Twisted Tree est, pour le moment, le seul roman de Kent Meyers traduit en français. Et il faut compter sur les éditions Gallmeister pour se dépêcher de publier les deux autres romans déjà publiés aux Etats-Unis. Car la lecture de Twisted tree a été un tel régal que j'ai déjà hâte de lire d'autres romans du même auteur.
Pourtant j'ai bien failli le lâcher dès le premier chapitre tant je trouvais la tension insupportable : suivre pas à pas les manoeuvres d'un tueur en série qui a déjà opéré plusieurs fois et vient de repérer sa prochaine proie, se mettre - processus d'identification exige - dans sa tête est beaucoup plus perturbant que la description du meurtre lui-même que l'auteur, avec raison, nous épargne. La violence est la matière première des romans noir; le sang et la mort, des clichés attendus quand on fréquente ce genre de littérature, mais la cruauté, cette volonté délibérée et revendiquée de faire du mal une source de jouissance, c'est aller bien au delà de la simple violence.

Entrées de la collection
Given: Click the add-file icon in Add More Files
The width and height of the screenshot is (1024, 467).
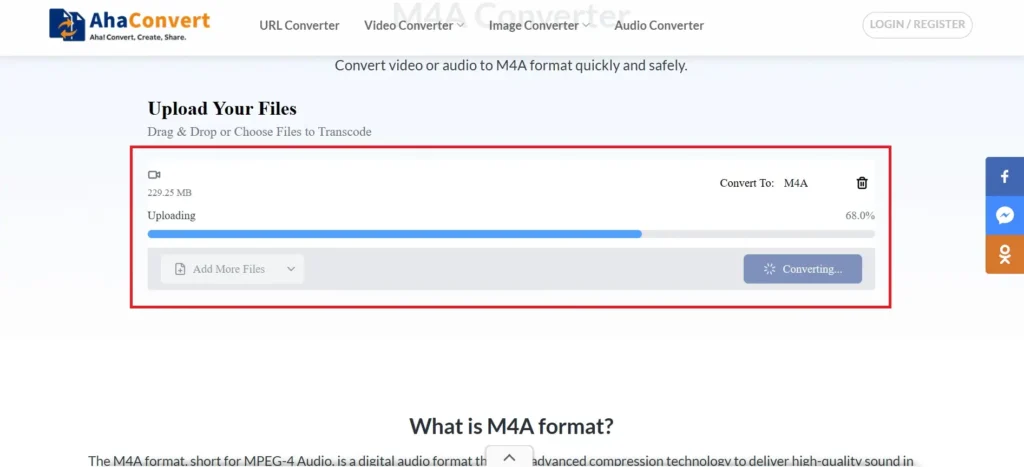Looking at the screenshot, I should pos(180,269).
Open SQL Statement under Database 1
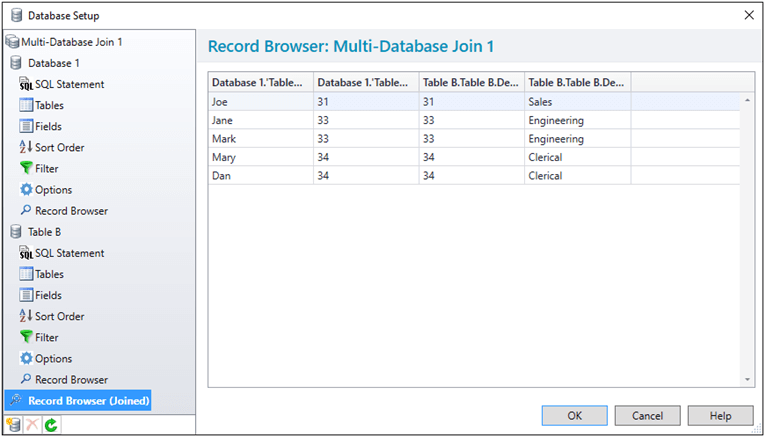 (62, 84)
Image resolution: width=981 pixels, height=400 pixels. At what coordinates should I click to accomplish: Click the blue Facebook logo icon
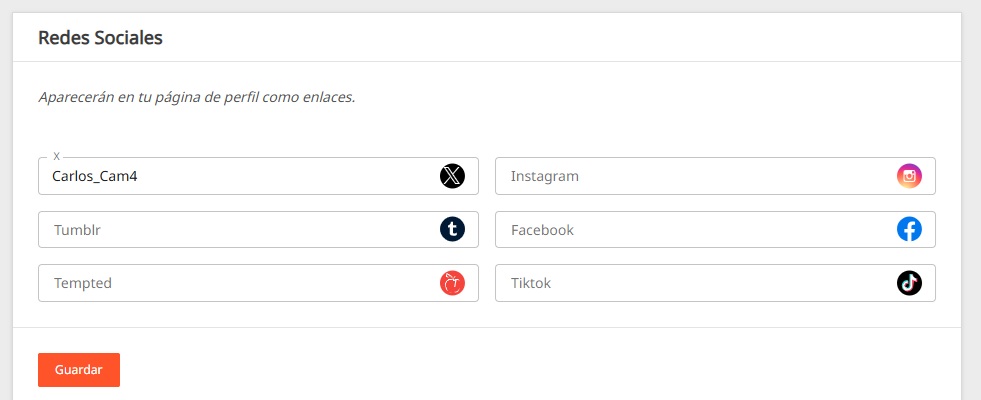[909, 230]
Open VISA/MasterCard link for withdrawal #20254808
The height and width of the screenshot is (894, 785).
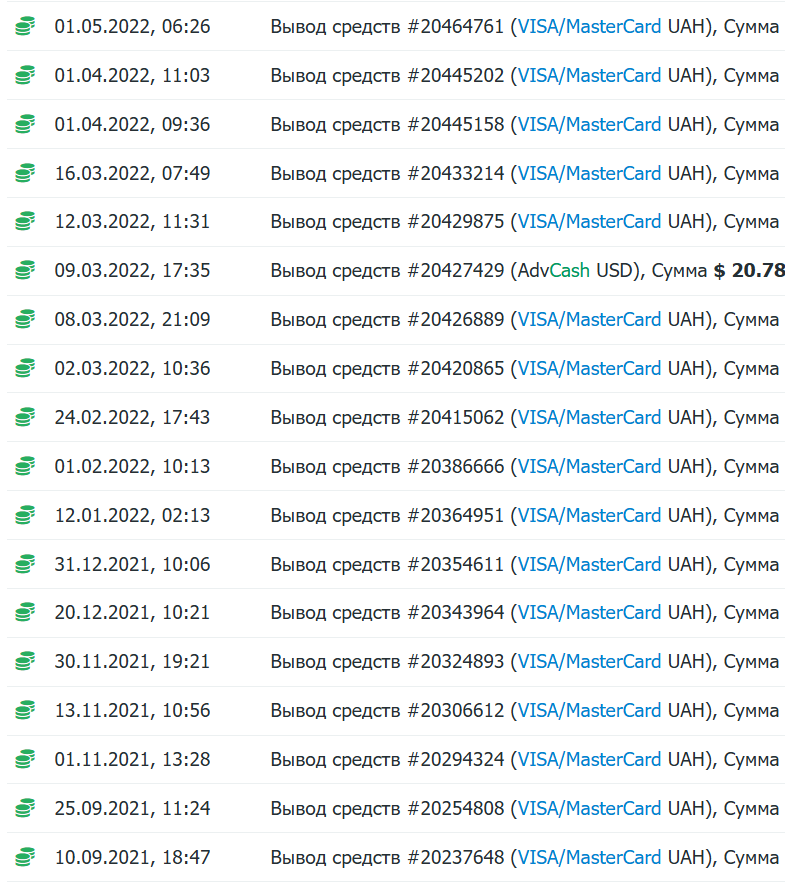pos(589,808)
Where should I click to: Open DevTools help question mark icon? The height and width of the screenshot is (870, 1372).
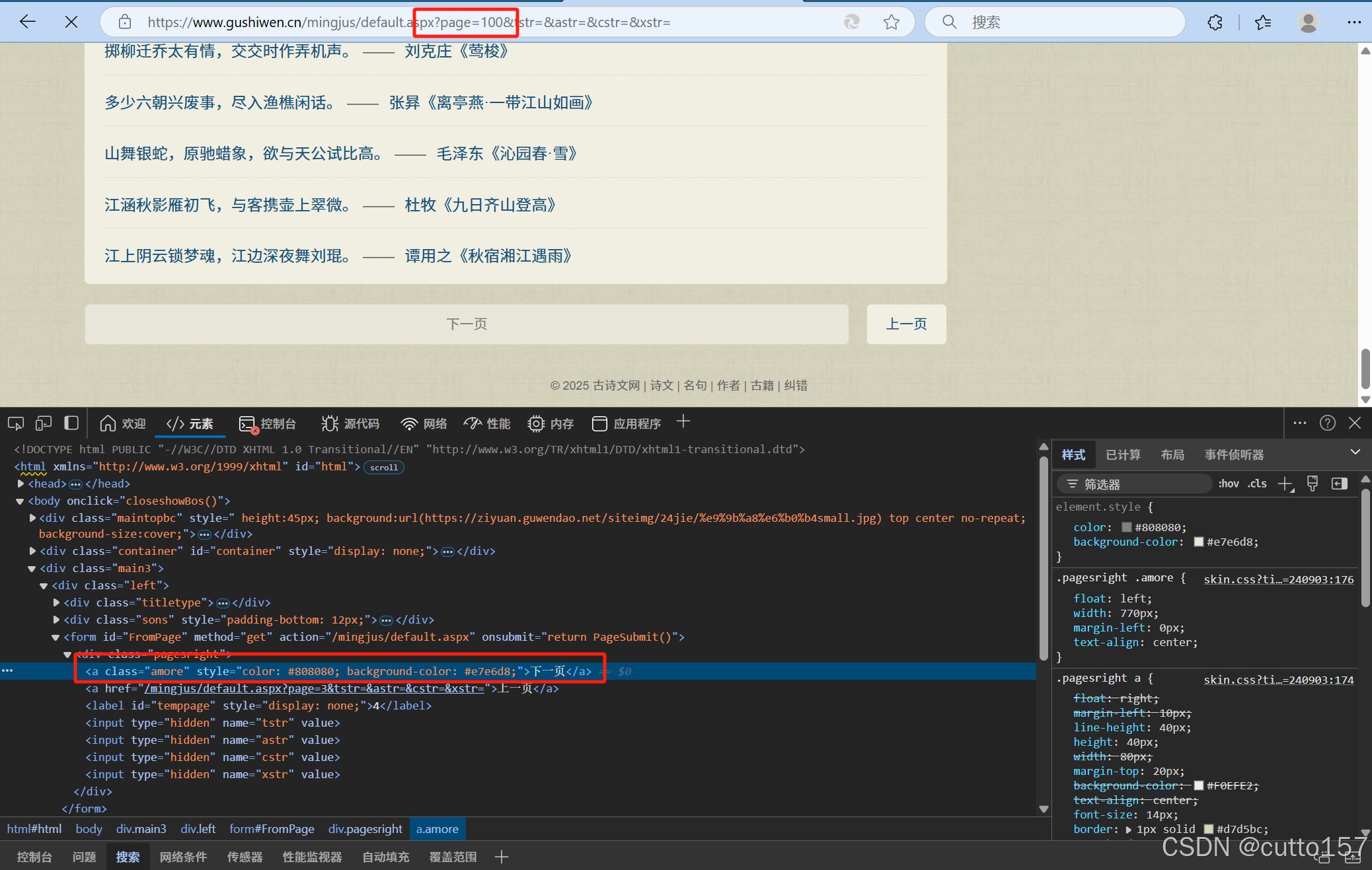pos(1328,423)
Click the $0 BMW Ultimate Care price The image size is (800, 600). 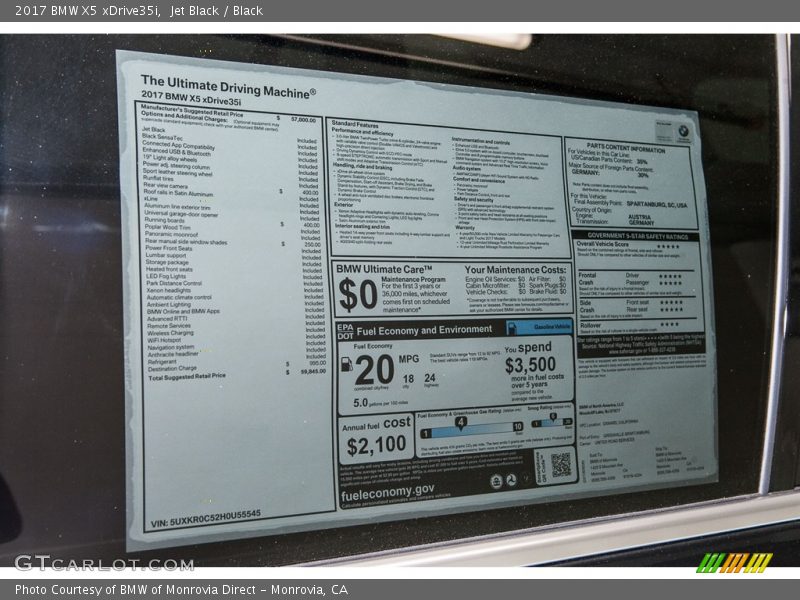(x=357, y=295)
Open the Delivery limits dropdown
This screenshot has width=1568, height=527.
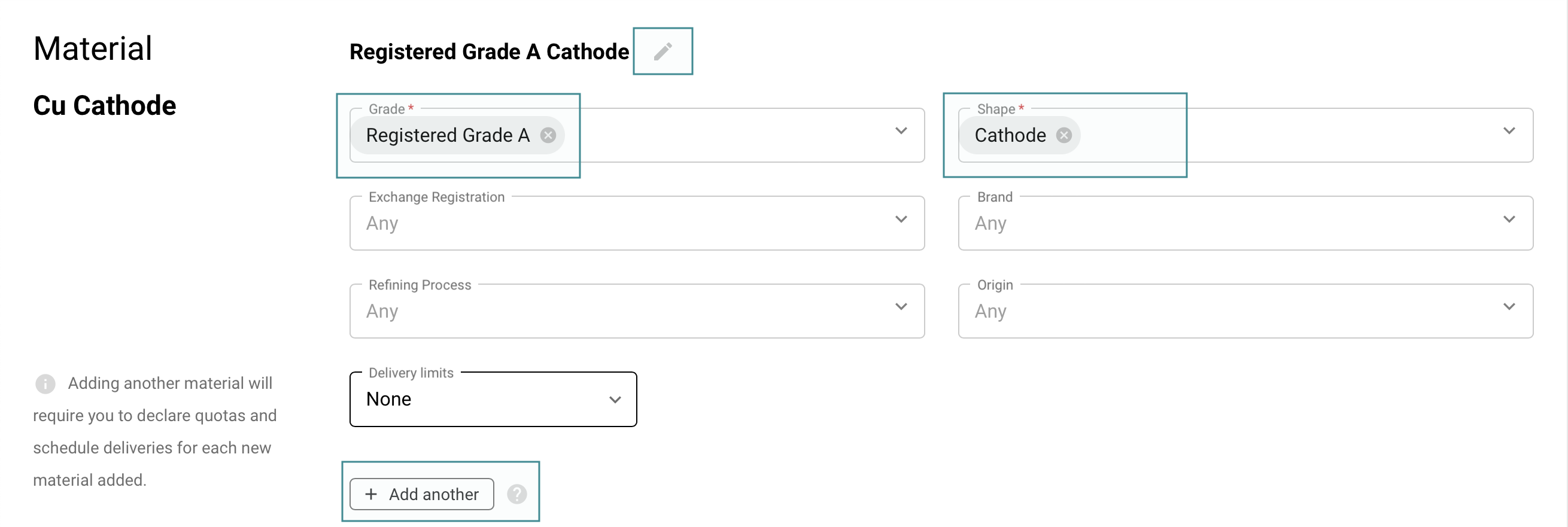point(615,400)
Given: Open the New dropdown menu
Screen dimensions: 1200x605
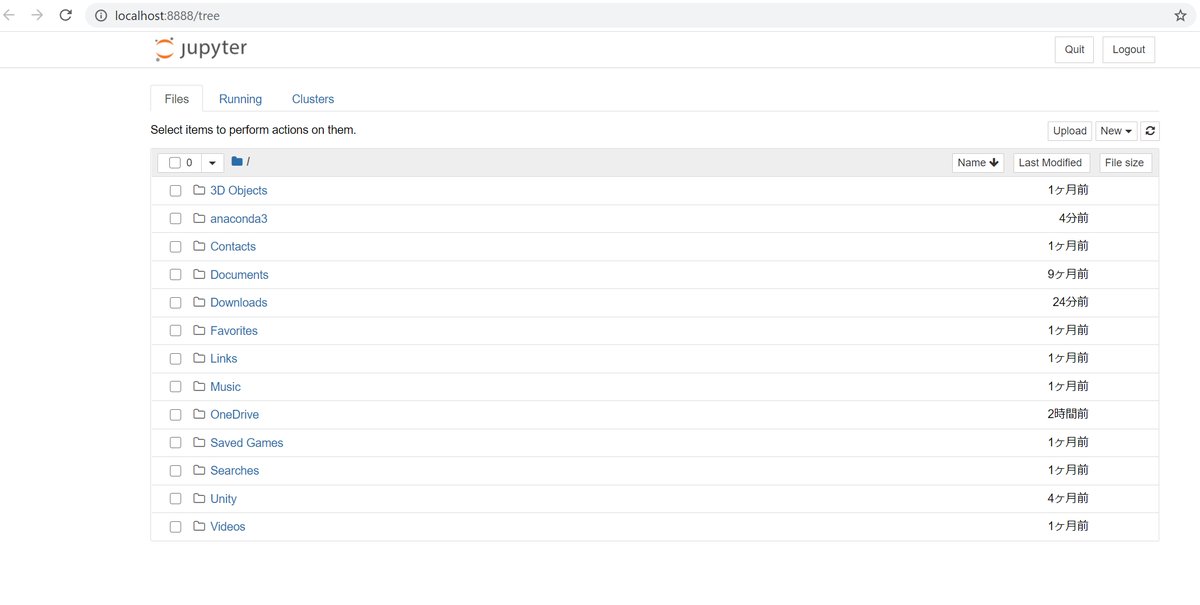Looking at the screenshot, I should 1116,131.
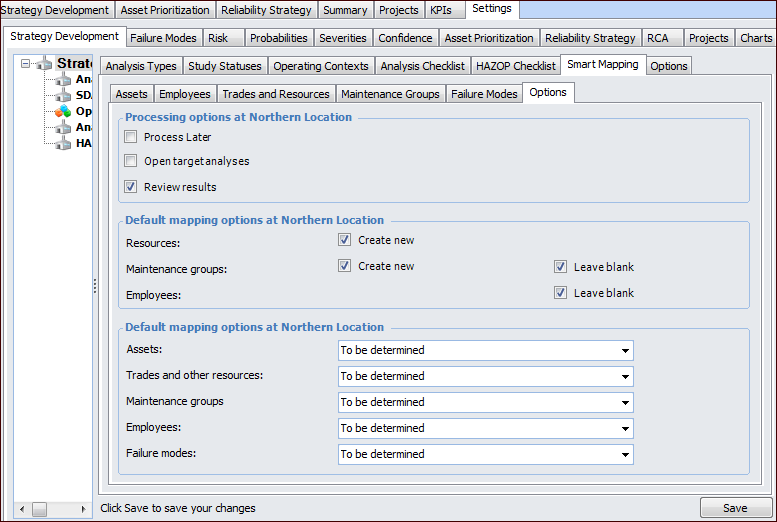The image size is (777, 522).
Task: Click the icon beside the HA tree item
Action: (63, 143)
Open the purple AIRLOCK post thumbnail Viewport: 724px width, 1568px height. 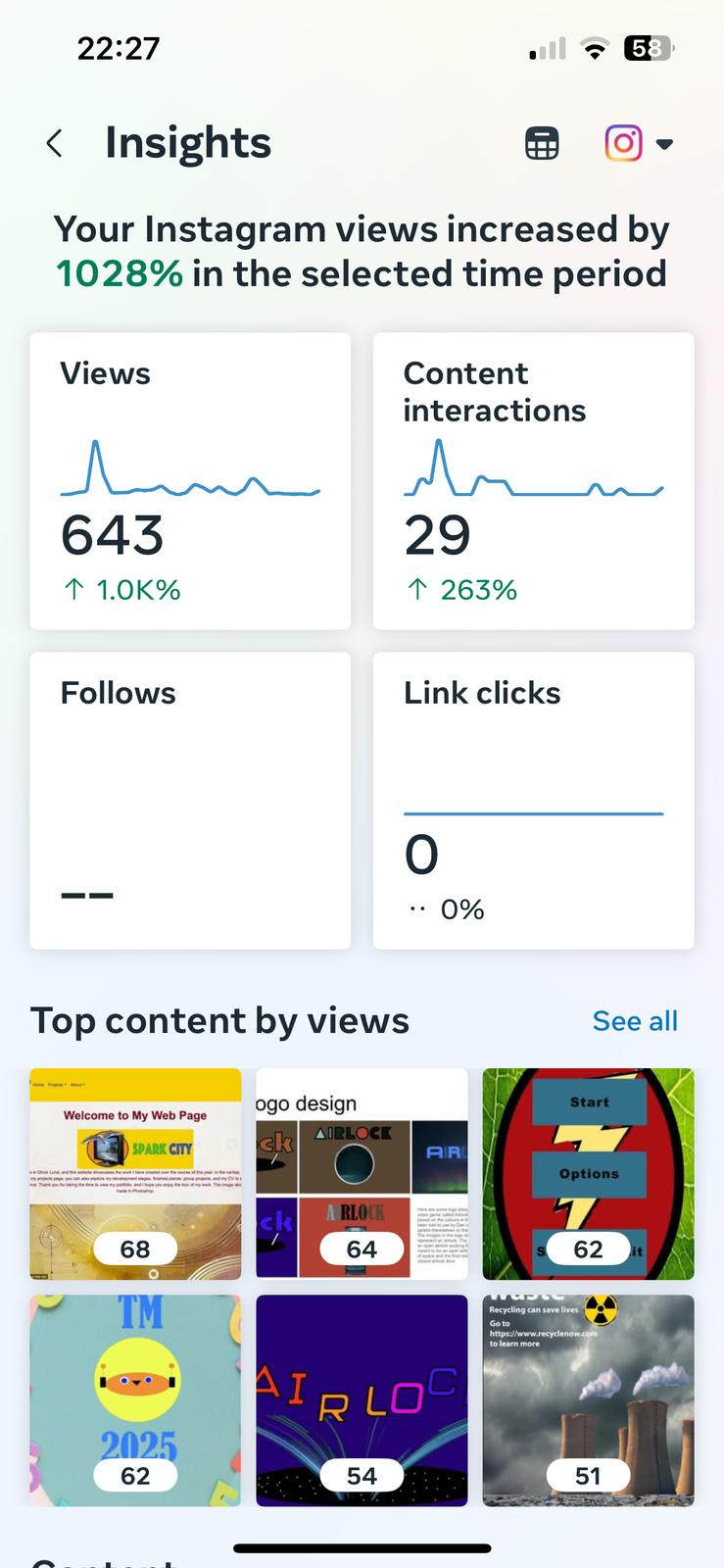pyautogui.click(x=362, y=1399)
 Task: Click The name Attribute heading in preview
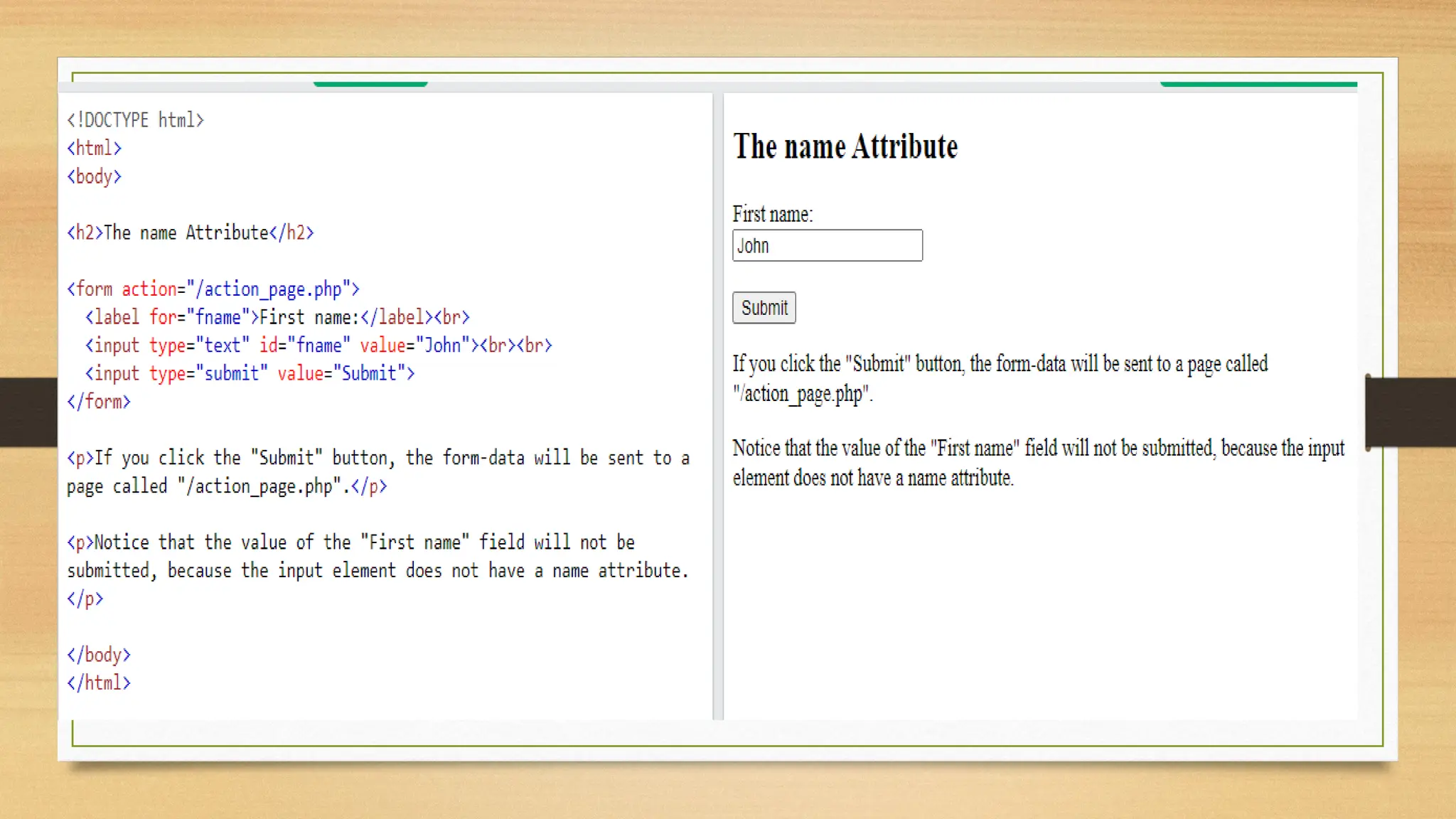(x=845, y=146)
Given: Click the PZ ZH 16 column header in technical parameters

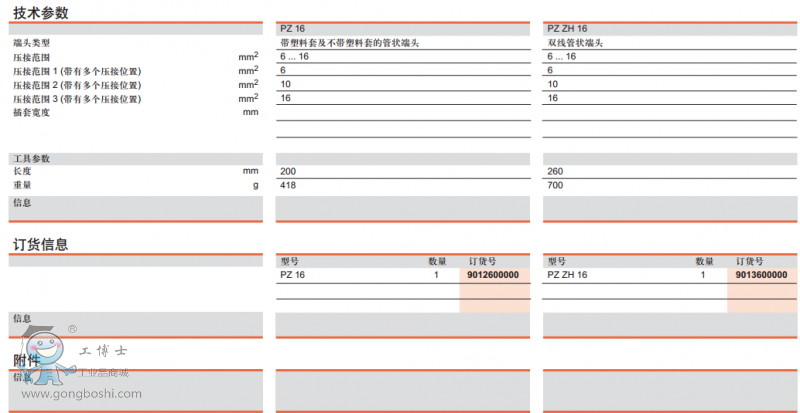Looking at the screenshot, I should click(x=567, y=30).
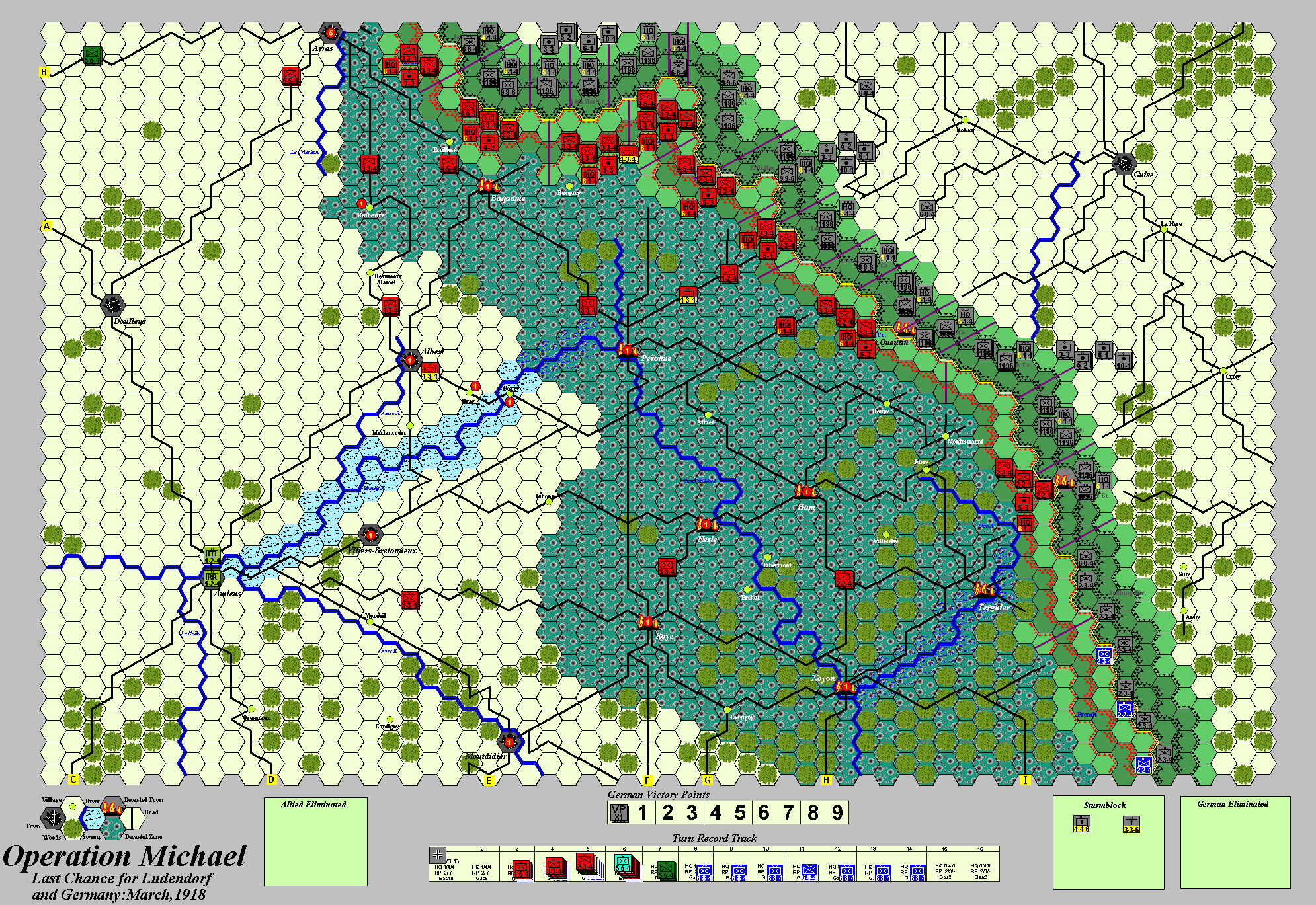Select the green 5-5-4 unit near entry B
Viewport: 1316px width, 905px height.
pos(93,56)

ÉNONCÉ: Recopiez mot pour mot le passage de la critique de Twisted Tree qui commence par les mots « Pourtant j'ai bien » et se termine par « la simple violence. ».

RÉPONSE ATTENDUE:
Pourtant j'ai bien failli le lâcher dès le premier chapitre tant je trouvais la tension insupportable : suivre pas à pas les manoeuvres d'un tueur en série qui a déjà opéré plusieurs fois et vient de repérer sa prochaine proie, se mettre - processus d'identification exige - dans sa tête est beaucoup plus perturbant que la description du meurtre lui-même que l'auteur, avec raison, nous épargne. La violence est la matière première des romans noir; le sang et la mort, des clichés attendus quand on fréquente ce genre de littérature, mais la cruauté, cette volonté délibérée et revendiquée de faire du mal une source de jouissance, c'est aller bien au delà de la simple violence.